No, these cows make loud unfortunate sounds "Mooo-AWWWWWW!" "MOWWW-AWWWWW!" and "OooooouGHHHHH" and occasionally rapid loud resonant grunts that sound oddly like recordings of lions coughing on the veldt. "OUGH! OUGH! OUGH!"
I decided this morning that they were discussing the relative merits of their pastures, the number of predators, the shortage of water, etc. and amused R- by bawling out these comments in cow-voice during breakfast, when I came inside. (This is not good for singing voice, and is thus not a recommendation to Our Hellgoddess to try it.) "GOTTT GRAAAASSS?" "NOOOAWWWW!" "NOTTT USSS!" "WAAWTr?" "NOOAWWWWWW!" "DROWOWOWOWT!" "YAHHHHAWWWW!"
This was also mixed with the goats or sheep only one field away, who were bleating in that insane way of caprids or ovids who expect to be fed soon. "Nyah-ah-ah-ah!" "MMaa-aa-aa…" I can do goat-voice too…also not good for the singing voice.

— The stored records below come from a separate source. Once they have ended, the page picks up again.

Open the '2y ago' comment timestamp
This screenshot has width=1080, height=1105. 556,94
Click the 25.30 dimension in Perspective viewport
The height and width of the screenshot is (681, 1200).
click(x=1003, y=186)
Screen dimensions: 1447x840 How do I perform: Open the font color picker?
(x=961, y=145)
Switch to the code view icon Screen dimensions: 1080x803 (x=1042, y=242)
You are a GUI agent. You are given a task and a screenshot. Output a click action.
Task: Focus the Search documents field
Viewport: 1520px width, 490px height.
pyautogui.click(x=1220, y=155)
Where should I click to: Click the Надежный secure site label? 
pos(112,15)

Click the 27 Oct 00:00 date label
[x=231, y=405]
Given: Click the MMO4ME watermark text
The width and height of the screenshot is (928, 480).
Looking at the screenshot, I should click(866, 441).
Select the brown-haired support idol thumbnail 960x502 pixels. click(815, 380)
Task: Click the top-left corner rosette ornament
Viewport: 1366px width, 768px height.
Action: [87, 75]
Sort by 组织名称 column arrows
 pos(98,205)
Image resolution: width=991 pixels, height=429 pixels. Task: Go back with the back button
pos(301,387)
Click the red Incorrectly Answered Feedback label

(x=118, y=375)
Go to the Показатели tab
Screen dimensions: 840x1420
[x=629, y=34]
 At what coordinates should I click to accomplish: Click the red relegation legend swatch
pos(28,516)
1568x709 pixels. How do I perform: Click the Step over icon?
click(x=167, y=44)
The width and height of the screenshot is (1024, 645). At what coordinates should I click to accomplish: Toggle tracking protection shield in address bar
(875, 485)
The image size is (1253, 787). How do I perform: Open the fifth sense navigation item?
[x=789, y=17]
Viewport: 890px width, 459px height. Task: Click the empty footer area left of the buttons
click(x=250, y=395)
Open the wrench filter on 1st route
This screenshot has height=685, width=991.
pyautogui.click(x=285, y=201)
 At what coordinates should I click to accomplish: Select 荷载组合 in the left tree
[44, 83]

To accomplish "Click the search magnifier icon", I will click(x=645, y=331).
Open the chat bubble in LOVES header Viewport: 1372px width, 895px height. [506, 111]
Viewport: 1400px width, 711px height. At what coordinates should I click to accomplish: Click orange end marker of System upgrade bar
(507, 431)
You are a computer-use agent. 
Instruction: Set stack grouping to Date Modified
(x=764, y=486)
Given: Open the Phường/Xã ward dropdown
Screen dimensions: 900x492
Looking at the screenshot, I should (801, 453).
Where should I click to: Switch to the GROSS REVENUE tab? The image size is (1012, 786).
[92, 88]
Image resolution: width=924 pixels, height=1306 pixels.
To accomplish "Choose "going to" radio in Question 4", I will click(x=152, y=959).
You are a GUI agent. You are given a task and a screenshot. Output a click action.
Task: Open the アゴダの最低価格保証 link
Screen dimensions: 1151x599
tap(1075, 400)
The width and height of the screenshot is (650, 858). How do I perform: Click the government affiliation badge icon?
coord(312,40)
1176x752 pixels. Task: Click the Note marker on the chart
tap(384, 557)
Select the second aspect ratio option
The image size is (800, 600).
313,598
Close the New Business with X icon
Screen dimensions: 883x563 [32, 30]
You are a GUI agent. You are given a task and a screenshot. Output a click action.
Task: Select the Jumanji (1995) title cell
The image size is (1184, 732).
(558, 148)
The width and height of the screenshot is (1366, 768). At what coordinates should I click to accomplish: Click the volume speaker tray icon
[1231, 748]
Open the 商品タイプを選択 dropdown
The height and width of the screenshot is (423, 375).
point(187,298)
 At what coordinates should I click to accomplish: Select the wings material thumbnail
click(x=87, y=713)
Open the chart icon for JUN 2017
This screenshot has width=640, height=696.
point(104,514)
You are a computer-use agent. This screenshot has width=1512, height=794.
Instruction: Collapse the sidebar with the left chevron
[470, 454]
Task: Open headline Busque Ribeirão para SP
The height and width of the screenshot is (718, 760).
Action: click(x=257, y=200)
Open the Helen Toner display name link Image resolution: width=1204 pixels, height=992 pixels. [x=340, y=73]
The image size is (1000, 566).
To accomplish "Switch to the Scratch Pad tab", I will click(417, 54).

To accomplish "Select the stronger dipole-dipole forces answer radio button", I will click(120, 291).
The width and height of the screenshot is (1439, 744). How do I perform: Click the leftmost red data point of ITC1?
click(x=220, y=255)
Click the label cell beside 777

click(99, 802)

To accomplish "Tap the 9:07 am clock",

::Falls down laughing.:: I didn't tell you, yesterday, that Nadia had been telling me about ways to teach kids things about singing and the voice. One of them is how to make yourself breathe from the belly: Bark. If you bark properly: RUFF. RUFF. RUFF RUFF RUFF, you will breathe from the belly, and you'll feel your belly muscles driving the ruff. The other one is how to find your head voice: whine. You know that falling eeeemmm, eeeeemmm—I can't think how to spell it—noise that emphatically whining dogs make? Chaos has a really good whine, he being a hellhound who frequently feels the world is not attending to him as it should. You do that properly and you'll be doing it in your head voice. So my voice teacher barked and whined at me and said she wouldn't make me do it—whereupon of course I did. I haven't yet quite dared use either of these study aids at home however. The dog bed is next to the piano anyway, and hellhounds already tend to hang over the end of it and stare at me while I sing. Chaos—again, Chaos—will get out of the bed, come over to the piano, tip his head, and gaaaaaaze. . . . beseechingly? I don't want to know. But I think the barking and the whining might drive them too far.
* * *
* Also so that the hellhounds could keep eating, supposing hellhounds wanted to keep eating. Also I need to buy more books.^ And yarn.
^ Alicia was exaggerating. I don't have more than 9,999 books in my sitting room. And I'm sure I could fit a sixth person in. I have four chairs [two of them imported from the kitchen] and a two-person sofa, after all. I might even conceivably fit in a seventh person. So long as she was small. And was willing to sit on the floor.
katinseattle wrote:
I used to prefer to sit on the floor. . . . I'd say, "Because you can't fall off the floor," when people asked me why. But that was just an excuse. There's just something about sitting on the floor.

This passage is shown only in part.